Listing for locating items on screens:
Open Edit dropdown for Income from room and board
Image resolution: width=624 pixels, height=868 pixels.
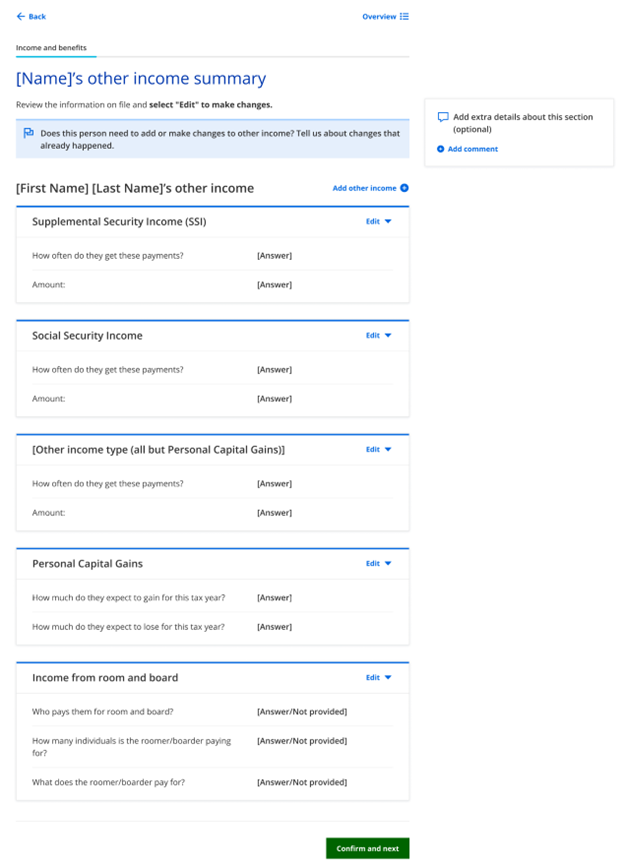pos(379,678)
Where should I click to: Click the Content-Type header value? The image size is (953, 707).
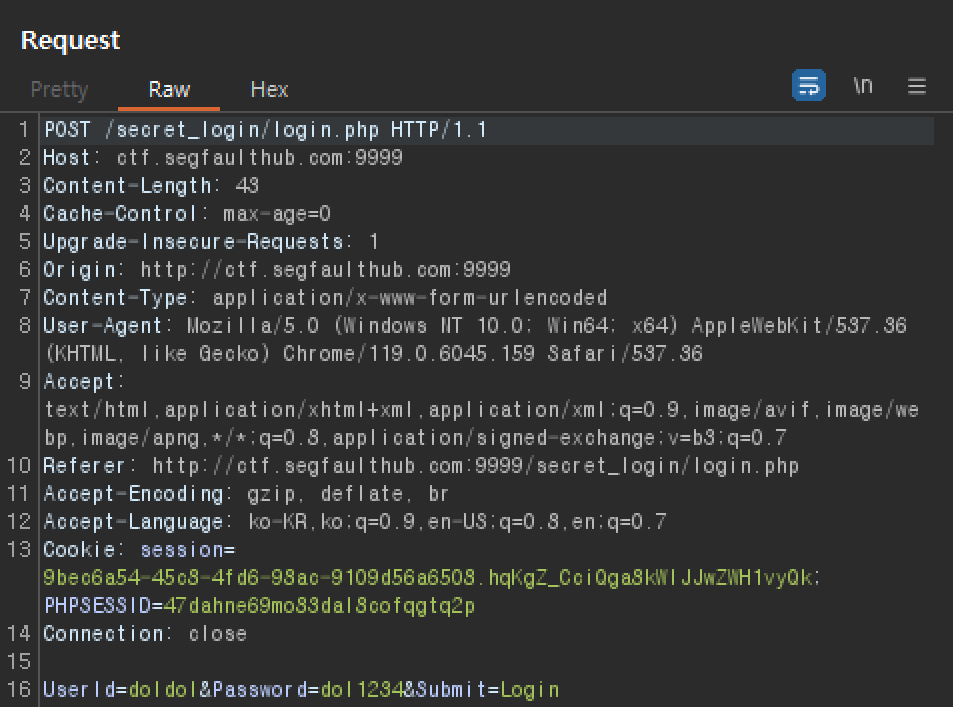tap(410, 298)
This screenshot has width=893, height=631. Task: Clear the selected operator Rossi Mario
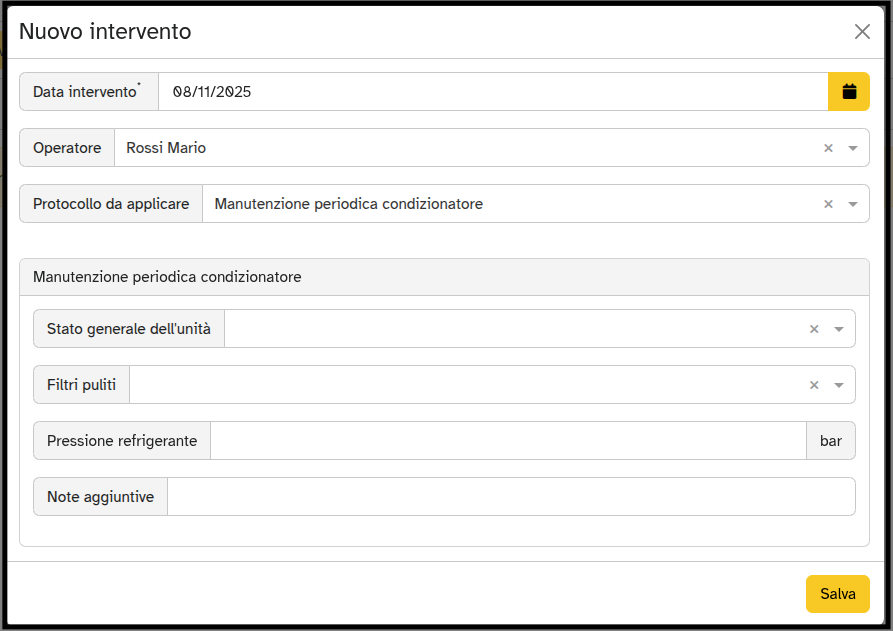click(x=828, y=147)
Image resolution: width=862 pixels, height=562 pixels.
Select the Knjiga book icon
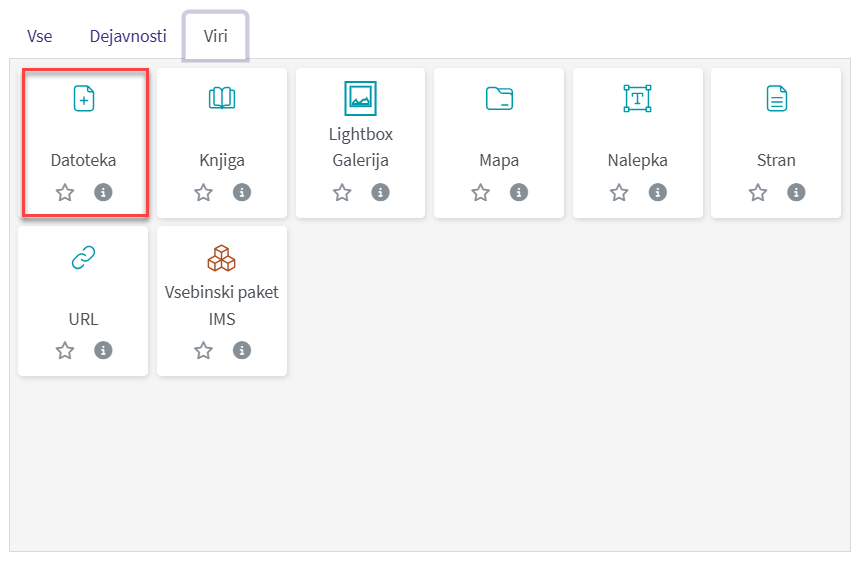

*Instructions to follow*:
Reproduce every line of the listing above word for word, omitting the pictures.

*Result below*:
Open Edit dropdown for Income from room and board
Image resolution: width=624 pixels, height=868 pixels.
pos(379,678)
Where should I click to: Click the Content-Type header value? The image size is (953, 707).
tap(410, 298)
This screenshot has width=893, height=631. Task: Clear the selected operator Rossi Mario
click(x=828, y=147)
Image resolution: width=862 pixels, height=562 pixels.
Select the Knjiga book icon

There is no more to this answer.